Three distinct categories of falsehoods

The healthcare, cleaning, and retail industries are the three sectors where robots are already employed, and the scientists selected three scenarios that reflected three different false tendencies.

These were superficial state deceptions, in which a robot’s design exaggerates its capabilities, covert state deceptions, in which a robot‘s design conceals its capabilities, and external state deceptions, in which lies about the world outside the robot.

In the external state deception scenario, a robot tending to an Alzheimer’s patient informs her that her late spouse will soon be coming home. In the hidden state deception scenario, a woman enters a residence to witness a robot clean, without realizing that the robot cleaner is also filming. Finally, in the superficial state deception scenario, a robot pretending to be in pain while carrying furniture in a shop as part of a research on human–robot relations causes a human to ask someone else to take the robot’s place.

How intricately we weave our webs

498 volunteers were enlisted by the scientists, who gave them a questionnaire to complete after they read one of the scenarios. Participants were questioned about the robot’s behavior, including whether they agreed with it, how misleading it was, whether it was acceptable, and whether anybody else was accountable for it.

The researchers carefully examined and analyzed these answers in order to find any recurring themes.

The participants determined that the housecleaning robot with the concealed camera was the most dishonest, as they disapproved of most of the state’s veiled deceit. The superficial state deception, in which a robot appeared to be in agony, was rejected more than the exterior state deception, which they deemed to be only somewhat dishonest.

This could have been seen as deceptive.

The majority of the external state deception, in which the robot misled a patient, was accepted by the participants.

They defended the actions of the robot by claiming that they spared the patient needless suffering and put other people’s sentimental safety ahead of the truth.

The machine’s ghost

 Most participants said that the hidden state deception could not be justified, even though they could defend all three of the deceptions.

For example, several individuals suggested the housecleaning robot might film for security purposes. In a similar vein, almost 50% of individuals who responded to the state deceit on the surface felt it was not justified. Participants tended to hold robot owners or developers responsible for these undesirable deceptions, particularly hidden state deceptions.
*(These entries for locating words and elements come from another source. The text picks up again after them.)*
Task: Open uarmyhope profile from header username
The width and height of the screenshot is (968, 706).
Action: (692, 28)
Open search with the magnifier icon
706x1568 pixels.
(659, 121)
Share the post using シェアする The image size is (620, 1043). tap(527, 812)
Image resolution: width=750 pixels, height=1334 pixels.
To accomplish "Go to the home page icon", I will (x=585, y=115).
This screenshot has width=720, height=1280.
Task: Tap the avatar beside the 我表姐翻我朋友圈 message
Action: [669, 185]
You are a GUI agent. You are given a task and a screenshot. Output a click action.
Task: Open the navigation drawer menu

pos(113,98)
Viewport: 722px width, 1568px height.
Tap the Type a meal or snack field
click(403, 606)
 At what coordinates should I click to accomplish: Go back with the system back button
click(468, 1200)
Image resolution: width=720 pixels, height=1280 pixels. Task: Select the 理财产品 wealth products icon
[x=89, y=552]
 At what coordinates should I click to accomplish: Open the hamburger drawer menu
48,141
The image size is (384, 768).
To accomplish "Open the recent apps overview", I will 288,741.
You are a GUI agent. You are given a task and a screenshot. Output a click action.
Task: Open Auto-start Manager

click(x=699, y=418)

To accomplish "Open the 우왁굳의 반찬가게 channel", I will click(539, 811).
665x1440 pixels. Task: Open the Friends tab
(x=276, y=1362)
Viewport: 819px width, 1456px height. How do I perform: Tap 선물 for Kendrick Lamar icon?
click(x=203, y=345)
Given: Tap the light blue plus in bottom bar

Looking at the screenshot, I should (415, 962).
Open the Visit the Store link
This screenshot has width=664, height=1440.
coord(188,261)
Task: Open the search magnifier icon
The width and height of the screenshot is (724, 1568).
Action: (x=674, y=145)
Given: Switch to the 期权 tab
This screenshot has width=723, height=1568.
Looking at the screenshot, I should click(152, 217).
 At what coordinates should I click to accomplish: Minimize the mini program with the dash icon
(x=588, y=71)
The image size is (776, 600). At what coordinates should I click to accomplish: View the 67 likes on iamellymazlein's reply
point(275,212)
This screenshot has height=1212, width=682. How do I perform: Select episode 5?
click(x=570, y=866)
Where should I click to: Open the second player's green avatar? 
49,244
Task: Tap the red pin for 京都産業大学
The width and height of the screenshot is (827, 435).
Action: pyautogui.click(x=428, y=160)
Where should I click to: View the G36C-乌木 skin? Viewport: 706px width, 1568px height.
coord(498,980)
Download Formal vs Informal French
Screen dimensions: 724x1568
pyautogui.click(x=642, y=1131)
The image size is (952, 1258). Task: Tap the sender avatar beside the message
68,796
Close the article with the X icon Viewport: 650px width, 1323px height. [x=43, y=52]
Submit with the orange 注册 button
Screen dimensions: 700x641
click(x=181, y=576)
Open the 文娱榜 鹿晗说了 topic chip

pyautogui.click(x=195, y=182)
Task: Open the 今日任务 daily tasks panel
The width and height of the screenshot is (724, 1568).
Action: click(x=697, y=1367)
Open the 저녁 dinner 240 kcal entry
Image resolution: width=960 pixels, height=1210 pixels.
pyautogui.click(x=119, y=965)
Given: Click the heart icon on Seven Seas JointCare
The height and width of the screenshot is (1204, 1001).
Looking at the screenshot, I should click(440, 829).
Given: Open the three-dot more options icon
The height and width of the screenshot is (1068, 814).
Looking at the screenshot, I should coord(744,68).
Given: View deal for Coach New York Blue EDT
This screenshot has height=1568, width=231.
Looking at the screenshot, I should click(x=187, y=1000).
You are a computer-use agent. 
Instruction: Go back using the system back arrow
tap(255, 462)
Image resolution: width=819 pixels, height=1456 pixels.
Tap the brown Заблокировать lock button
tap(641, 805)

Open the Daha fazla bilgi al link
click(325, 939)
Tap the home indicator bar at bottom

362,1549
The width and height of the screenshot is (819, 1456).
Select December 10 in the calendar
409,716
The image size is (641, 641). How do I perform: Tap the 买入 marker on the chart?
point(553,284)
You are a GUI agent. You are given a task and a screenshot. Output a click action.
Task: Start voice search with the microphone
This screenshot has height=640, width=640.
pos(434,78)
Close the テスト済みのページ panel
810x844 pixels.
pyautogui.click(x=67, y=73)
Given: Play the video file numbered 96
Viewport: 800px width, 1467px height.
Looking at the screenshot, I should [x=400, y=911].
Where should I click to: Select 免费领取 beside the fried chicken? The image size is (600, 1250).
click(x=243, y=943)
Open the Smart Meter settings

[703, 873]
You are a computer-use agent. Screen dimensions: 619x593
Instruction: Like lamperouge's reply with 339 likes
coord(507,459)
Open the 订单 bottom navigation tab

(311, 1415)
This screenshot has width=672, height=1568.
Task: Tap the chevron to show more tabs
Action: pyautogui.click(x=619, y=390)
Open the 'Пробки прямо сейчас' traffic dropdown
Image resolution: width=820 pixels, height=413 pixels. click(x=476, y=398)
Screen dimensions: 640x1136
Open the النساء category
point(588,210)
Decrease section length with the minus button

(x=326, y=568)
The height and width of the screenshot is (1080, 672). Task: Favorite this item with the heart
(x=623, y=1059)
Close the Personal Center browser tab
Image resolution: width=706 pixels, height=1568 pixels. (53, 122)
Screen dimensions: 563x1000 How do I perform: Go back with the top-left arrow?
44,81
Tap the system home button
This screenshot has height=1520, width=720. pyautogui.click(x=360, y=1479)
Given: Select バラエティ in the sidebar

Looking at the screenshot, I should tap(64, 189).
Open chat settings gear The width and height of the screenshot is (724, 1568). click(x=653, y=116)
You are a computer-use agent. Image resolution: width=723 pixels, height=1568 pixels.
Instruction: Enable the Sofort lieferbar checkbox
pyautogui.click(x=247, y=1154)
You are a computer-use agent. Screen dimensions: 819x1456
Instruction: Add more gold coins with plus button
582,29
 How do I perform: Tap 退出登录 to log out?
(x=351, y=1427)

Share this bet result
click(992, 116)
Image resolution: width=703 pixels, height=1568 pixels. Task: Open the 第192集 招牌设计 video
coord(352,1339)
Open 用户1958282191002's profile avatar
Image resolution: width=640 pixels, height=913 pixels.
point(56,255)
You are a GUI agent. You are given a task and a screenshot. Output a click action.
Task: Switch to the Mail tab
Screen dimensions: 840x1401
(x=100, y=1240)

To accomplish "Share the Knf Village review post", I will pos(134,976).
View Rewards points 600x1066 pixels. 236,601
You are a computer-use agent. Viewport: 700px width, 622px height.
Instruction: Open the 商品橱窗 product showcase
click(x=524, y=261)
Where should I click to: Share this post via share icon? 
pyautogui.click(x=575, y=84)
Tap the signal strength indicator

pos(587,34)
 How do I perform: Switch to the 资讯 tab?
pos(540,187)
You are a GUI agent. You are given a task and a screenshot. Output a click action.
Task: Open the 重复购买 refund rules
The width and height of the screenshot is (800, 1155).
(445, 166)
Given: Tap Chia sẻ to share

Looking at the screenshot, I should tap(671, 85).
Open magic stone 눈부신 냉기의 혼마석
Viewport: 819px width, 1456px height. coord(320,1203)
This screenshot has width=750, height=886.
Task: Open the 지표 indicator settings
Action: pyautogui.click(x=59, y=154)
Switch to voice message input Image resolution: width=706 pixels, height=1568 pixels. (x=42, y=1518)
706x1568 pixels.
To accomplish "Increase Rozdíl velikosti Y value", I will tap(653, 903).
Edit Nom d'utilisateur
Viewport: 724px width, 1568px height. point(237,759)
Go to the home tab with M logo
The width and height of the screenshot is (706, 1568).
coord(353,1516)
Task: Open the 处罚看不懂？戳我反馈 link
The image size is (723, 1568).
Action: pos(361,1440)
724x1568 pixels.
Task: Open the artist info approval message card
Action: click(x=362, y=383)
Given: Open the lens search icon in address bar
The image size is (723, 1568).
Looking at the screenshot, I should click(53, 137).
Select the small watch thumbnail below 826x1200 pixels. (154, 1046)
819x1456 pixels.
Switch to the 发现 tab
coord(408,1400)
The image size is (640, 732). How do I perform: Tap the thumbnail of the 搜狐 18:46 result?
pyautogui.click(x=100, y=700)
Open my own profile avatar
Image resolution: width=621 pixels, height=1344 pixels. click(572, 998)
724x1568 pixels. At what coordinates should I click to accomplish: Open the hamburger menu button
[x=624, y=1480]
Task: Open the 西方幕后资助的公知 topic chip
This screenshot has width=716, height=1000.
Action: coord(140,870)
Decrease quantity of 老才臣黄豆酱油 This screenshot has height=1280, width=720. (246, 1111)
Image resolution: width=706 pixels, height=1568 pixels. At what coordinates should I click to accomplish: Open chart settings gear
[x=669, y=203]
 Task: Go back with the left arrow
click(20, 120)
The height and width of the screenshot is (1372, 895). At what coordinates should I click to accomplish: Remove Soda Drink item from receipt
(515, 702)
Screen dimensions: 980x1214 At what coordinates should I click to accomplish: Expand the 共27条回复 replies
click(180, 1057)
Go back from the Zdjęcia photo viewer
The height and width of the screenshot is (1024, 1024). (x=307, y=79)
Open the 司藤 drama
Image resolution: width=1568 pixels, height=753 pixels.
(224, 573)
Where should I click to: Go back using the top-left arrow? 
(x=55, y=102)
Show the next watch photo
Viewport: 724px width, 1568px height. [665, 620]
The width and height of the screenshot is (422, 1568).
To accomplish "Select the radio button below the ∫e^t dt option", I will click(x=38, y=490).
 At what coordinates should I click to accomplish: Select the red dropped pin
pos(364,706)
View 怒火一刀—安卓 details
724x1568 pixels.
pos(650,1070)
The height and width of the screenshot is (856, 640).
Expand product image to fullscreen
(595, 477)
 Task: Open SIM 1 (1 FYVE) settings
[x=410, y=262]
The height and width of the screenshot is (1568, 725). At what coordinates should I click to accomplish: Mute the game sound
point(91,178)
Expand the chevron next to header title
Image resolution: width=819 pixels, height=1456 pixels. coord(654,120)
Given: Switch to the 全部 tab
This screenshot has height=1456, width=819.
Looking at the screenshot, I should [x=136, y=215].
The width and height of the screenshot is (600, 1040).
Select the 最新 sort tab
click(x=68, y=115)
“I think we should be concerned about any technology that is capable of withholding the true nature of its capabilities, because it could lead to users being manipulated by that technology in ways the user (and perhaps the developer) never intended,” said Rosero.

Some organizations have already employed chatbots with artificial intelligence and web design concepts to force customers to perform certain behaviors. Regulation is required to protect us from these harmful falsehoods.”

The researchers did, however, caution that further study is necessary to more accurately replicate real-life emotions using short roleplays or recordings.

“The benefit of using a cross-sectional study with vignettes is that we can obtain a large number of participant attitudes and perceptions in a cost-controlled manner,” noted Rosero. “Vignette studies offer preliminary results that can be verified or refuted by more research. Studies using real-world or simulated human-robot interactions should shed more light on how people interpret these deceptive robot behaviors.